My immediate response was: "That's ridiculous! That's New Age-y! What about the contestants that have serious religions or who don't want any religion? Why don't they just have psychological counselors? Why 'spiritual'? Ugh! 'Spiritual'! That grotesque gray area between real religion and no religion! A great example of the seemingly middle moderate position being the most offensive place of all." (Or something to that effect.)
Here's an article in USA Today about these advisers. They're Billy Mauldin, president and CEO of the Motor Racing Outreach ministry, and wife Julie, who have been plying their trade since 1999 in the NASCAR milieu.
"The expectations here are the same for what we do for NASCAR: To be there for the people, be present, help with the spiritual side of life and some of the struggles they may deal with as they're going through the competition," Mauldin told USA TODAY Sports.So maybe this does make some sense. You have the contestants plucked from a hometown religious context and tarted up in sexy clothes, singing songs about love affairs instead of Jesus, and receiving adoration (and condemnation) instead of giving adoration (and receiving absolution).

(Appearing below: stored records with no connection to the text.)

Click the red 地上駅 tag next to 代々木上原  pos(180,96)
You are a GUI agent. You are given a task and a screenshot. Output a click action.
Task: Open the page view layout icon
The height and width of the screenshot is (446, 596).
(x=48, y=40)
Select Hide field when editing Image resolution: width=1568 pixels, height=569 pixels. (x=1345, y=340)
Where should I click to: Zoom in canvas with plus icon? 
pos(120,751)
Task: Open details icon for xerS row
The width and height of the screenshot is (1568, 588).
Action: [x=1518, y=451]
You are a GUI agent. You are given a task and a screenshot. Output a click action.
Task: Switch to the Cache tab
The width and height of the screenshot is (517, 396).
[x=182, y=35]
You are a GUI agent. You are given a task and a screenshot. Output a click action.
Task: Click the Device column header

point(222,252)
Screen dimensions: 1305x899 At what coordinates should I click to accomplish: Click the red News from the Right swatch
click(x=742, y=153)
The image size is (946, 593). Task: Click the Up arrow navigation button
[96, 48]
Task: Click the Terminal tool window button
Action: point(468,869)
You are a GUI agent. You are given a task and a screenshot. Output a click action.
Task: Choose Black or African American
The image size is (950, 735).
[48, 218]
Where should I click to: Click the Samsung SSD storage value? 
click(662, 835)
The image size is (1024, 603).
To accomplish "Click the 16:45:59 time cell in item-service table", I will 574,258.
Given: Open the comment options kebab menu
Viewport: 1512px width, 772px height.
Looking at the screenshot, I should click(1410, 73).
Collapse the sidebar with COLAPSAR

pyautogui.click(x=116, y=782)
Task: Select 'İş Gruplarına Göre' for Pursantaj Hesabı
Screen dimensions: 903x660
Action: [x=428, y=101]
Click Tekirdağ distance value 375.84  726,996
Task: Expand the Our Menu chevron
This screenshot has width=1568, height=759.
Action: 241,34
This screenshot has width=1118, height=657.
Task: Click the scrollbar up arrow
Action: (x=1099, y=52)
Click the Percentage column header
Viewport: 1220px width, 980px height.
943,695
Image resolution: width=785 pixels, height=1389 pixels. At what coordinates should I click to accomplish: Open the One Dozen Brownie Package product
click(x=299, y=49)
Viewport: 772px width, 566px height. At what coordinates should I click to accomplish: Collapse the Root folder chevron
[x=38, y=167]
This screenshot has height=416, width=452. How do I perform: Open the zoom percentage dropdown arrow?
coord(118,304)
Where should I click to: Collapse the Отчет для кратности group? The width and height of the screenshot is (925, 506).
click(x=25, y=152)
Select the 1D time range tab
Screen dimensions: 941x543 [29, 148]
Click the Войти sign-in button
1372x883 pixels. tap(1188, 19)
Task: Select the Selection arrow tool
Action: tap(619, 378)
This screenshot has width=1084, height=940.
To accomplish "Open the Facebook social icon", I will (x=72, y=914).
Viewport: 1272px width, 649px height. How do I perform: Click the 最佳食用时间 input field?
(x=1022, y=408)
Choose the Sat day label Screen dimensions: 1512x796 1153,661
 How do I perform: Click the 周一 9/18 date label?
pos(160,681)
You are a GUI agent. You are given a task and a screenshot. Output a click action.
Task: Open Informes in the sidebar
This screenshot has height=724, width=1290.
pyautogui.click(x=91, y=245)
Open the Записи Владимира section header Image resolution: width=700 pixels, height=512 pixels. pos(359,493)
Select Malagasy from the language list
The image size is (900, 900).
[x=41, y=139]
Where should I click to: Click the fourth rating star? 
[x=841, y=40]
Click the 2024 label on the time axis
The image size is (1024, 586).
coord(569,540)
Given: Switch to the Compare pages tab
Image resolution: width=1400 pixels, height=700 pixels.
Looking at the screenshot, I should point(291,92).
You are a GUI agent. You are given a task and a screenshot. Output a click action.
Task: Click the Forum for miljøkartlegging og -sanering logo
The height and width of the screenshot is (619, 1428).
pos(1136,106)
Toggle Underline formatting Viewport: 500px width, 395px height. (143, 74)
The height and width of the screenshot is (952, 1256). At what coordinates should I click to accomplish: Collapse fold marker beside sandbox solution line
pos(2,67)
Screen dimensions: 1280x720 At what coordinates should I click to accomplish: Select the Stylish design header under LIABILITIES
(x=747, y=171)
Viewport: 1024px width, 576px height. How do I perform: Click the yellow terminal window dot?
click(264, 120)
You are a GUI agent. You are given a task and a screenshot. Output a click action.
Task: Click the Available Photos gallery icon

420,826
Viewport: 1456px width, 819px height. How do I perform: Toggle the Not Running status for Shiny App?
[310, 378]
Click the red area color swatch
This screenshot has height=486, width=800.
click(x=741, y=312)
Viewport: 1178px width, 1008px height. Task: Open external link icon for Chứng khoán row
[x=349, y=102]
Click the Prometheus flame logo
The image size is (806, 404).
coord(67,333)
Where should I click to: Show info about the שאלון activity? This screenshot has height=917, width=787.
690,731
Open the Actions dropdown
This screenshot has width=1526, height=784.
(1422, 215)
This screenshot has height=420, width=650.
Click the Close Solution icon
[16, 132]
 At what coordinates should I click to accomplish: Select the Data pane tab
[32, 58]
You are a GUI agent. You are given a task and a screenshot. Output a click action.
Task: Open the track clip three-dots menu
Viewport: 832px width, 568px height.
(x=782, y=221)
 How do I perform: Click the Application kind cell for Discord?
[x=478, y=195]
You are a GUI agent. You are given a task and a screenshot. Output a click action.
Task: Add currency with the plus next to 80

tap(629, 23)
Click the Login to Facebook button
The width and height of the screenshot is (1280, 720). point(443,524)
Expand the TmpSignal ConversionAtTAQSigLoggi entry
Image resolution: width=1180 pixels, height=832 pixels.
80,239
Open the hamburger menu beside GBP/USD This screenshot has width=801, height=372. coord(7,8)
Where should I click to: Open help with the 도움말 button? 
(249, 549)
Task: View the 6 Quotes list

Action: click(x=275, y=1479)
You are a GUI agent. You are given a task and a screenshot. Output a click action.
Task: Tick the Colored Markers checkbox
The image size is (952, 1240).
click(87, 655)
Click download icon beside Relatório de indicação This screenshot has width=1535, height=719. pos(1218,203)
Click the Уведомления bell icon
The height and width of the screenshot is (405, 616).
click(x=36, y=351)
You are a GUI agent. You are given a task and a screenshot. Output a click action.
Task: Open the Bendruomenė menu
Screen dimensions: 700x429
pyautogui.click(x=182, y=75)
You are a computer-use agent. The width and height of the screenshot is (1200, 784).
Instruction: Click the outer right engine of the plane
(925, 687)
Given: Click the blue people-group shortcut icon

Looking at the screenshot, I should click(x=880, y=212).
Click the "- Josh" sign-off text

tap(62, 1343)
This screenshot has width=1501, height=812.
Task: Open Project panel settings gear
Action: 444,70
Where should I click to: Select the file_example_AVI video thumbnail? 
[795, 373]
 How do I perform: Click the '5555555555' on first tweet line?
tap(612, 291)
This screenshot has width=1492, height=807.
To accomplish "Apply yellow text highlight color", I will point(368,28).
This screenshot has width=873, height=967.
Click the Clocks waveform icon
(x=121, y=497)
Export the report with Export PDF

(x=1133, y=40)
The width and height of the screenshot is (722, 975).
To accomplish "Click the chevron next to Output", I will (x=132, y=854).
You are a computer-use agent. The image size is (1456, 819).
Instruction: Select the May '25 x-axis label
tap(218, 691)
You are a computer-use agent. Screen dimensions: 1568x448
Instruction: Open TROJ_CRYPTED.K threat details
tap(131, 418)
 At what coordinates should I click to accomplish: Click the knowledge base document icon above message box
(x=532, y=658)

The idea was the brainchild of David Hill, the former Fox Sports chairman who was tapped to oversee an Idol overhaul this year in the face of a ratings decline. Hill had been watching tapes of past seasons when it struck him how many contestants grew up in a faith-based environment and began singing in church.
"I thought to myself, 'Wow, it must be really tough to go to this intense competition – and this show does change lives – and if you're used to being in a church-based organization, that would be a huge adjustment," Hill told USA TODAY Sports. "Especially for kids who are 16, 17, 18 years old and away from home for the first time."
"I couldn't think of anyone better to advise these kids than Billy," Hill said. "In my mind, NASCAR is the most intense athletic competition in the country because if you make a mistake, you're risking serious injury and death."Interesting to analogize the soul-crushing of the entertainment industry to death in a fiery car wreck.